I say Snyder's story is "better", but that doesn't mean King's story - the origin story for the vampire who will more or less star in this series - isn't also very good. It's an interesting and exciting set of twists on another of the uniquely American settings, the classic Western, complete with all that genre's most recognizable elements: a condemned criminal, Pinkertons, a train-based adventure and the depredations of early robber barons. It uses an uncomfortable psychological intimacy and the loss of control experienced when a plan unravels to generate its sense of dread, and that works, but it also presents what could fairly be read as a conclusion to its own narrative arc and a story with a resolution is always a little less compelling than a cliffhanger such as Snyder's.
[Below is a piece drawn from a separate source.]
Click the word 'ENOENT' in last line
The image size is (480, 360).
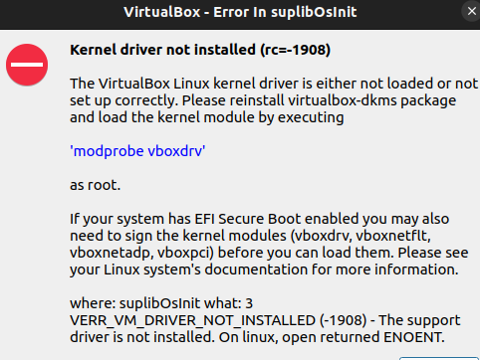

The art by Rafael Albuquerque is beautiful and does a fantastic job of providing the highly stylized, almost embellished depiction that befits a story told as a memory, as both are. His human characters are all bright and attractive and interesting and the vampires range from intriguingly scruffy to bothersomely other. The classic archetypes of Professional Romantic Lead and, say, Victorious Law Man, all are depicted exactly according to type as fits both these stories but are still lively characters with a genuine presence on the page beyond that of a generic stereotype.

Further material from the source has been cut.